▶ [PROMPT]:
Among the lines below, copy exactly those from the one with "Click the 총 합계 total label" through the one with "The width and height of the screenshot is (1566, 784).", counting both ends.

━━━━━ EXERCISE INPUTS

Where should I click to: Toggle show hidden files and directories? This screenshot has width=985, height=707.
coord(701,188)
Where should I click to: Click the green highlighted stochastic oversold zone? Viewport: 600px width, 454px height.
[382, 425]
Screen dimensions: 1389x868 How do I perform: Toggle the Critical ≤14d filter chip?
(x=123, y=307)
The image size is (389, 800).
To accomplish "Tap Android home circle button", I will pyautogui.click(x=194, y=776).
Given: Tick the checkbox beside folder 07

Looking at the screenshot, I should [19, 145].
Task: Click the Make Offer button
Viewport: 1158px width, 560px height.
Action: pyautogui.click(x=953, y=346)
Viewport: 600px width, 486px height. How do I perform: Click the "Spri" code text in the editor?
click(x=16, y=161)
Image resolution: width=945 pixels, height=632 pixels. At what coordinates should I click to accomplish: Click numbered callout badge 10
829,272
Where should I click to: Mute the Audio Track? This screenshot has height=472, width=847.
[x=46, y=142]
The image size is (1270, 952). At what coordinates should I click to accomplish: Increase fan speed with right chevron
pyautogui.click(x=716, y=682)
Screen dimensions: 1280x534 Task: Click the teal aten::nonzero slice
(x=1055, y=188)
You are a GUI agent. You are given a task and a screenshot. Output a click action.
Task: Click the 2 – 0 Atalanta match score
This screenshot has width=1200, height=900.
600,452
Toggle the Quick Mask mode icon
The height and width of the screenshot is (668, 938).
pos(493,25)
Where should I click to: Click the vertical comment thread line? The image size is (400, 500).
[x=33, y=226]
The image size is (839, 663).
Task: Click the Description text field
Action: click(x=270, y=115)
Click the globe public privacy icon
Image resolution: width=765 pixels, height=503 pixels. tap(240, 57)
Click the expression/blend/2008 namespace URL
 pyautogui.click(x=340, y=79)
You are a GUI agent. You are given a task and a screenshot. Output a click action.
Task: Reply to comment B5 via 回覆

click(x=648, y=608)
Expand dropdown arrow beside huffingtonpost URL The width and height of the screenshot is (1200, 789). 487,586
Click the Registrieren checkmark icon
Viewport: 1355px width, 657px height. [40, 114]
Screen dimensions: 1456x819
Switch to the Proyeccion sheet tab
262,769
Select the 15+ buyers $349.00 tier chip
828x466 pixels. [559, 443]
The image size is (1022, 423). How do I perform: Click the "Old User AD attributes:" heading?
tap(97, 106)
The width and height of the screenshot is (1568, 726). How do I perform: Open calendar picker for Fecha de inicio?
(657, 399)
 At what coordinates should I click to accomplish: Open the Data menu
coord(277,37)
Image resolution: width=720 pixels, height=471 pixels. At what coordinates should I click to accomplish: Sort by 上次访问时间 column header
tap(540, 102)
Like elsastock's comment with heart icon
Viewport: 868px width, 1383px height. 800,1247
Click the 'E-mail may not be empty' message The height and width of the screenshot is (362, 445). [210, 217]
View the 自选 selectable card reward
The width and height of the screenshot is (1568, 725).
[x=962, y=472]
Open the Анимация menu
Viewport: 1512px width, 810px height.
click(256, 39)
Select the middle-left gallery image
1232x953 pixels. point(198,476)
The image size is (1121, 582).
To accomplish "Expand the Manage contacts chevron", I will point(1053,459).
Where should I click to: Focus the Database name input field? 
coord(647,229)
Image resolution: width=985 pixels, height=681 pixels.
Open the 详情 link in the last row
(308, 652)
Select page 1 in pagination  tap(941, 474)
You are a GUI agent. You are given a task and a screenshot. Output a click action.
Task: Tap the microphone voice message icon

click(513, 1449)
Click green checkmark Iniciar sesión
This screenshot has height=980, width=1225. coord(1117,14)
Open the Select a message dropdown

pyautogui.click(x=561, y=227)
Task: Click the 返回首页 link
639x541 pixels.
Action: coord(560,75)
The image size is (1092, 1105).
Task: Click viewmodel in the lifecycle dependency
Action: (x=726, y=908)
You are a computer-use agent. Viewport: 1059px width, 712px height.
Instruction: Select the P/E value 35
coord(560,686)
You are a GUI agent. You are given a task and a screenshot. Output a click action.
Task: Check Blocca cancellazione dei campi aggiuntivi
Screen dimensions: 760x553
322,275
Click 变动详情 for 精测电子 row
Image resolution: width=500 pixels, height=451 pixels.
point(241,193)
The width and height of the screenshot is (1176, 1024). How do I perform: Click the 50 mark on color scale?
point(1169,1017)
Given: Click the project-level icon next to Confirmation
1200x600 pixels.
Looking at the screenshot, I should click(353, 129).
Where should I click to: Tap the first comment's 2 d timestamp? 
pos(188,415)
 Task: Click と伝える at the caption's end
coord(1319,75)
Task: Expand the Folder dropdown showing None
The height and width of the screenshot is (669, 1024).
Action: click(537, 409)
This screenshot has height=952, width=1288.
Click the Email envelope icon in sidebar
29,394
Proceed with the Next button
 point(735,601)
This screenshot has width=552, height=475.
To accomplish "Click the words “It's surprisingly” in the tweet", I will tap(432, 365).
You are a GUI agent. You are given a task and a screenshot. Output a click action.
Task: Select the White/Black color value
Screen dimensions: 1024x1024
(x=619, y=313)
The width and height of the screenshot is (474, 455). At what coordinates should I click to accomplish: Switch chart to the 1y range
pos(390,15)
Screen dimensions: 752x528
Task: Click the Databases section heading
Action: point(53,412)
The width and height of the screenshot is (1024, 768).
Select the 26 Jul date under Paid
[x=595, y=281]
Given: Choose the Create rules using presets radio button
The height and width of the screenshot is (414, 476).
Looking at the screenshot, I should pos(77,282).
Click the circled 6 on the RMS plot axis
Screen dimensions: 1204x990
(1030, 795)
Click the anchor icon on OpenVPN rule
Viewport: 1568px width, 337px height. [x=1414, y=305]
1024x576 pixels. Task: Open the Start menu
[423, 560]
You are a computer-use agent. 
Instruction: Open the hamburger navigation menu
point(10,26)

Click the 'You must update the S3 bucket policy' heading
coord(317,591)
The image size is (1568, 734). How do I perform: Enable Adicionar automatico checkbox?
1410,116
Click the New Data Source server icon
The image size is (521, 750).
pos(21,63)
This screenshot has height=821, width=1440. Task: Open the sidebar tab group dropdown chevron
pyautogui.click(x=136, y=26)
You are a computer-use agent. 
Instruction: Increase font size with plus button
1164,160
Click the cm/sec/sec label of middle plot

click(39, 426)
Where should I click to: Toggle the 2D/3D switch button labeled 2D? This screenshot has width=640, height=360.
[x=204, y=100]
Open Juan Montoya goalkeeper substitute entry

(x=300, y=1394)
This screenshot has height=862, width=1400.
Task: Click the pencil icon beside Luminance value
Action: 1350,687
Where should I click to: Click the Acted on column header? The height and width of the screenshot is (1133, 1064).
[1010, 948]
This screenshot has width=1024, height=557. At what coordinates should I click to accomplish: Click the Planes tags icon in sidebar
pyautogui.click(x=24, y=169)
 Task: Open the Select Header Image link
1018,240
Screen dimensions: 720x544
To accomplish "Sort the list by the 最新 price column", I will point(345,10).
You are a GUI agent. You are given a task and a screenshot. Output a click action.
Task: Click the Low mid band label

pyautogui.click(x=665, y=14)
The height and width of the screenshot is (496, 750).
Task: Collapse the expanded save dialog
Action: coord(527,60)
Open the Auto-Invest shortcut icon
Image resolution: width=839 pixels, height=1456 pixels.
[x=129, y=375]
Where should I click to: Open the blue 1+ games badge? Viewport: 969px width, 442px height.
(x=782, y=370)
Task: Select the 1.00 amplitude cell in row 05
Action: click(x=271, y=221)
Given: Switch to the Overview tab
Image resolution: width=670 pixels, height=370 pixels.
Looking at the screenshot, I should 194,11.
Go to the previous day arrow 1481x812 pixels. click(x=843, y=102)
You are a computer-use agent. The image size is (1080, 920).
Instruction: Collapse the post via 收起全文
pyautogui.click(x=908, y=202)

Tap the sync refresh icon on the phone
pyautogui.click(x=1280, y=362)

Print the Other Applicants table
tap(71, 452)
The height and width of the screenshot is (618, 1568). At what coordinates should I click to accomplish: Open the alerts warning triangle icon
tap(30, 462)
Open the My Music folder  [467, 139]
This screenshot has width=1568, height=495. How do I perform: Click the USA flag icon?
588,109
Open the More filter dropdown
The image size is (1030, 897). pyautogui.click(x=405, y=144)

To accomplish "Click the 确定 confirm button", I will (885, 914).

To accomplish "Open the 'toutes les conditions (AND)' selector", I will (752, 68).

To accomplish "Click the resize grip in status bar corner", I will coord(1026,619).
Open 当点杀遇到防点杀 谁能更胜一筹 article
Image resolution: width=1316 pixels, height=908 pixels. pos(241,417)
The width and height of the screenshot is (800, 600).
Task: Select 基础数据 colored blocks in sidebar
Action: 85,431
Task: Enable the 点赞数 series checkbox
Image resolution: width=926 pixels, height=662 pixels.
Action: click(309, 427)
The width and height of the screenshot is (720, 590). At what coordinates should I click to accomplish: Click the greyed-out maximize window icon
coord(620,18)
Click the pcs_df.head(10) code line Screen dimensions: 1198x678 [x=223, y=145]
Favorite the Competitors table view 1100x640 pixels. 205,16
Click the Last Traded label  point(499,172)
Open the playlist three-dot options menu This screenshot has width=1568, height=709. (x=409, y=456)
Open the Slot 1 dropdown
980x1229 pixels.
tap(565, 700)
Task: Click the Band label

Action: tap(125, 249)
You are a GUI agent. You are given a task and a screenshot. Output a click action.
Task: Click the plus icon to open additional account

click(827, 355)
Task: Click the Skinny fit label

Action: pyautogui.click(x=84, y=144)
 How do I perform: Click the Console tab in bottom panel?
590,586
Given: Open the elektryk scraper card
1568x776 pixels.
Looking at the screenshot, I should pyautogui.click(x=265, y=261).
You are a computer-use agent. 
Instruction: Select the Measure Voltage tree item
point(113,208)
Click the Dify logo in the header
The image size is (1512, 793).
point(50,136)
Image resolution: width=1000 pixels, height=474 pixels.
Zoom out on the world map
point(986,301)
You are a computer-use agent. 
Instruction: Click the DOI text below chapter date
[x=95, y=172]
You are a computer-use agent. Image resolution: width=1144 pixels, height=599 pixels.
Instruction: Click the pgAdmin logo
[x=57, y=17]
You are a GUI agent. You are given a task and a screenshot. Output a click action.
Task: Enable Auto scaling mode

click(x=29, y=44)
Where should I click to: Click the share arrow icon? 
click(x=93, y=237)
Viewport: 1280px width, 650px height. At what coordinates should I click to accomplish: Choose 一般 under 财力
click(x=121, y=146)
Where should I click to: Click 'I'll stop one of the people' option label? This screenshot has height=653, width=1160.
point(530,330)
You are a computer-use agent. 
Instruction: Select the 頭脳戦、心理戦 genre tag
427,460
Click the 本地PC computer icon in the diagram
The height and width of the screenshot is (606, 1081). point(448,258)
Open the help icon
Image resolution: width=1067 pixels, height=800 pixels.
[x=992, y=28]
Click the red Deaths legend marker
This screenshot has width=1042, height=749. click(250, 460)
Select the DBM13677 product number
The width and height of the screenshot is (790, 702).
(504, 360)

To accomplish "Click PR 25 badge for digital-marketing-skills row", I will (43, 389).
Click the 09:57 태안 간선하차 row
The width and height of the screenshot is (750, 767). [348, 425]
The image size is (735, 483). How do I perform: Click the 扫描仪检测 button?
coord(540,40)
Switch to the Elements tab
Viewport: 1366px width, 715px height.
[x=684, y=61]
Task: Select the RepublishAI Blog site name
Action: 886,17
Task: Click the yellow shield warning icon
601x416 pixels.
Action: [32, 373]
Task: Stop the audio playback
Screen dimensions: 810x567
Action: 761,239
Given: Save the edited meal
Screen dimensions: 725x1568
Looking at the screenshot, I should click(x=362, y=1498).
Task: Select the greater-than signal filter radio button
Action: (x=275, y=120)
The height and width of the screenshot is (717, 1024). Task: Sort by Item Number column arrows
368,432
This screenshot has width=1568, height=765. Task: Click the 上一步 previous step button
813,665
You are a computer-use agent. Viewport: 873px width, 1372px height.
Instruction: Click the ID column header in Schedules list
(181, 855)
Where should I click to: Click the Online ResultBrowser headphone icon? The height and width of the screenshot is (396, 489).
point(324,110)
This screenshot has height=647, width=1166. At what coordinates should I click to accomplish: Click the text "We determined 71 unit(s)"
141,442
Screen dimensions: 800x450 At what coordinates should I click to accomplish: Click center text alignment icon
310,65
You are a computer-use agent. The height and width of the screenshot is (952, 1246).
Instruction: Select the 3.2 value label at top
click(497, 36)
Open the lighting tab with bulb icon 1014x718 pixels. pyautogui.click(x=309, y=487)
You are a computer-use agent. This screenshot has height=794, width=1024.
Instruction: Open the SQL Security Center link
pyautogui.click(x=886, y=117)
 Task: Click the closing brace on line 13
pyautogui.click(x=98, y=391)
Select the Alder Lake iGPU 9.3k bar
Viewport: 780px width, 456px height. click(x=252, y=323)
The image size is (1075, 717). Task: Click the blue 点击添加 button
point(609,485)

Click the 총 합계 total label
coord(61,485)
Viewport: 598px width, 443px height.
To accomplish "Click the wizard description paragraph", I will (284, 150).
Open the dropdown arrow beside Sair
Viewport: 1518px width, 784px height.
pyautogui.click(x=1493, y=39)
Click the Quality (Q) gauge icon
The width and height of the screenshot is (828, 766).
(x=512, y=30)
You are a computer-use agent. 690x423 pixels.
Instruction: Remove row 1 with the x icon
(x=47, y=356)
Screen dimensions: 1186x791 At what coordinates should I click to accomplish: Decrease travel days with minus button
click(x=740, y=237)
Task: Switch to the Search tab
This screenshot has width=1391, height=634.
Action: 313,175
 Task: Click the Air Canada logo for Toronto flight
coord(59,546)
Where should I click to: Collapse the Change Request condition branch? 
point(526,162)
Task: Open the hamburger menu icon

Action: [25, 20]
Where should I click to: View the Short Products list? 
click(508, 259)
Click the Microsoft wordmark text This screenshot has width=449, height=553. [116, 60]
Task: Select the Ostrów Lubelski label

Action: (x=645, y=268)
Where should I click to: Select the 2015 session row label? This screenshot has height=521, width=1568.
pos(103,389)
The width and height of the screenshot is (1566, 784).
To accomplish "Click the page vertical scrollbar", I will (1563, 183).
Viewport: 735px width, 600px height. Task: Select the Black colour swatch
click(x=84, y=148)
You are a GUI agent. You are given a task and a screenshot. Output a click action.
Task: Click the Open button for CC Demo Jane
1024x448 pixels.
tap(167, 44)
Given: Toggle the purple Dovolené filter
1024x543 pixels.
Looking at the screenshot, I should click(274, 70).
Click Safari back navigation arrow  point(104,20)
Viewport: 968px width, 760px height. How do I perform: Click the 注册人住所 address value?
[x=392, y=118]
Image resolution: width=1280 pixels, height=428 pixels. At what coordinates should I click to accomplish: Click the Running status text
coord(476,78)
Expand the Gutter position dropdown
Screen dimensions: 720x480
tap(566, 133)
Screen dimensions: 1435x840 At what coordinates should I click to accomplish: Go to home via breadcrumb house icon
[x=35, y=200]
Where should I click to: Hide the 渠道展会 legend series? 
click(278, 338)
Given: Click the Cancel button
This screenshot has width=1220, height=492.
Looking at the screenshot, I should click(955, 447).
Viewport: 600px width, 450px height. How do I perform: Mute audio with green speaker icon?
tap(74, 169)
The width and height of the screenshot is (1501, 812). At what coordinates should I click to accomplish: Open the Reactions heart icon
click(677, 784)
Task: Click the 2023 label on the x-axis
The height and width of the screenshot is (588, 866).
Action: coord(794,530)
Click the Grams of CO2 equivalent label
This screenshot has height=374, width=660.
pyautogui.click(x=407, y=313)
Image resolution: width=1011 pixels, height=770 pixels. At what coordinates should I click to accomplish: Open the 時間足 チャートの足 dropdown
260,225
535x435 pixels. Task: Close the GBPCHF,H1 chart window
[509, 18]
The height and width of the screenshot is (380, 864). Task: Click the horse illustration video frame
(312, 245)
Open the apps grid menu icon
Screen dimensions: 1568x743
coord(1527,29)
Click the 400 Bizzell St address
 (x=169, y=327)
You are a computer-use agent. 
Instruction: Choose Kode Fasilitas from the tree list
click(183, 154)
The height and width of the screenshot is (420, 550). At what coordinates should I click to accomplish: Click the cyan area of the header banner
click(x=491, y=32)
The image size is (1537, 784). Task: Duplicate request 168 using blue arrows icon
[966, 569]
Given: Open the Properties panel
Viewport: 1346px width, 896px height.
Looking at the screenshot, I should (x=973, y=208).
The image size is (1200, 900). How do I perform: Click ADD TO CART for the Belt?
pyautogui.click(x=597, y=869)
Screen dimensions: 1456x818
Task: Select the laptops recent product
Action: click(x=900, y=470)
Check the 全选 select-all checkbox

━━━━━━━━━━

▶ [YOUR RESPONSE]:
Click the 총 합계 total label
coord(61,485)
Viewport: 598px width, 443px height.
To accomplish "Click the wizard description paragraph", I will (284, 150).
Open the dropdown arrow beside Sair
Viewport: 1518px width, 784px height.
pyautogui.click(x=1493, y=39)
Click the Quality (Q) gauge icon
The width and height of the screenshot is (828, 766).
(x=512, y=30)
You are a computer-use agent. 690x423 pixels.
Instruction: Remove row 1 with the x icon
(x=47, y=356)
Screen dimensions: 1186x791 At what coordinates should I click to accomplish: Decrease travel days with minus button
click(x=740, y=237)
Task: Switch to the Search tab
This screenshot has width=1391, height=634.
Action: 313,175
 Task: Click the Air Canada logo for Toronto flight
coord(59,546)
Where should I click to: Collapse the Change Request condition branch? 
point(526,162)
Task: Open the hamburger menu icon

Action: [25, 20]
Where should I click to: View the Short Products list? 
click(508, 259)
Click the Microsoft wordmark text This screenshot has width=449, height=553. [116, 60]
Task: Select the Ostrów Lubelski label

Action: (x=645, y=268)
Where should I click to: Select the 2015 session row label? This screenshot has height=521, width=1568.
pos(103,389)
The width and height of the screenshot is (1566, 784).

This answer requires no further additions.